‘My husband said: Why are you alive and my sons dead?’

IT took just a few seconds for Shiva Shankari, like her village, to lose her future.

‘My husband said: Why are you alive and my sons dead?’

Her husband blames her for losing it, for not holding on hard enough to their two sons when the tsunami swept through their south Indian village.

“I thought that my two sons were my future. With them I could build this family,” the 22-year-old said, choking back tears at a refugee camp in the sprawling Hindu temple of Neela Dayachi Amman.

“What can I do? I am lost. My husband said, ‘Why are you alive and my sons are dead?’”

Three-quarters of her village’s children, virtually an entire generation, died in the December 26 tragedy.
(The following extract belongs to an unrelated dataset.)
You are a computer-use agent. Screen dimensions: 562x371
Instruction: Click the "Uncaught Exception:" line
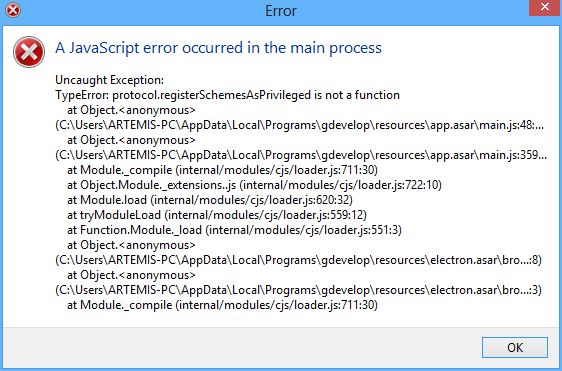[109, 80]
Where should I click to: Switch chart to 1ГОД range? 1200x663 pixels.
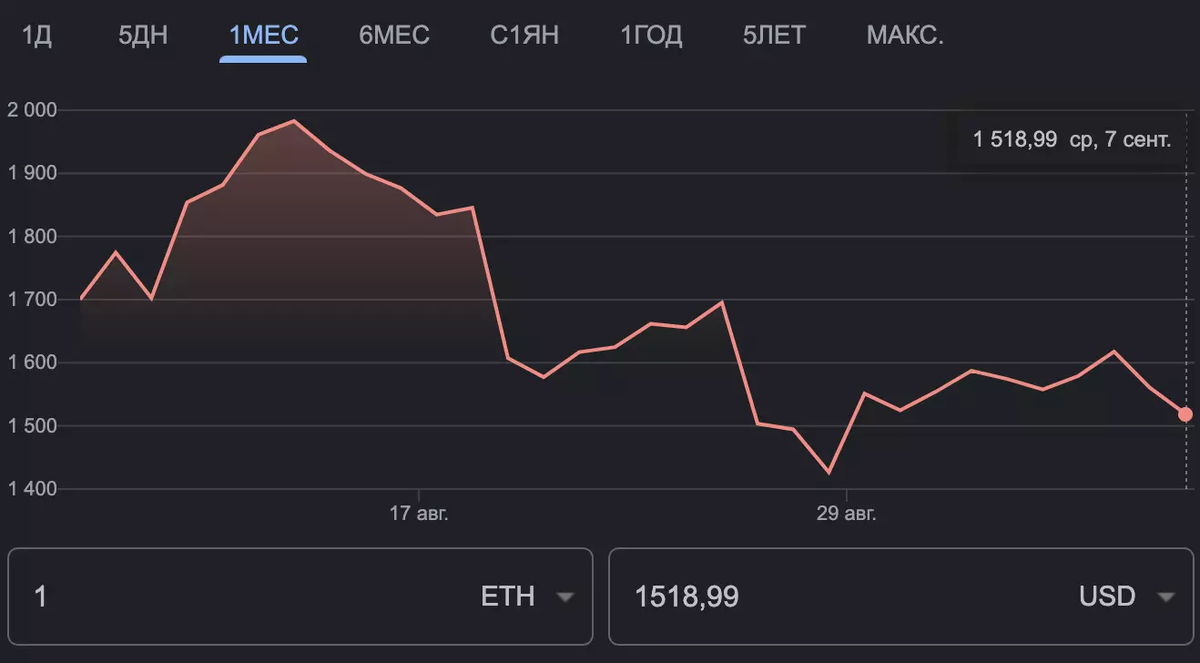click(651, 36)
More than 500 were buried in a mass grave.

Children, too small and weak to run fast enough, to swim, or to hold on to safety, are the biggest victims of one of the world’s worst natural disasters. UNICEF estimates about 50,000 children died across the region - a third of the total death toll of 144,000.

Tens of thousands more were orphaned. Education, the only hope of a better life for many of Asia’s poorest children, has been badly hit, with schools and teachers wiped out and many child survivors struggling just to survive.

“Our children are now busy looking for food,” says Effendi, a 37-year-old father in Indonesia. “I don’t know when the schools are going to open.”

The US-based Christian Children’s Fund (CCF) has sent counsellors to Indonesia, India and Sri Lanka to treat traumatised children.

“The psycho-social needs will be great as mass burials continue to take place,” said Daniel Wordsworth, director of the fund’s international programmes. “(CCF) will provide a safe space where children can play and participate in normalising activities with other children to express their fears, loss of family and friends, and the trauma.”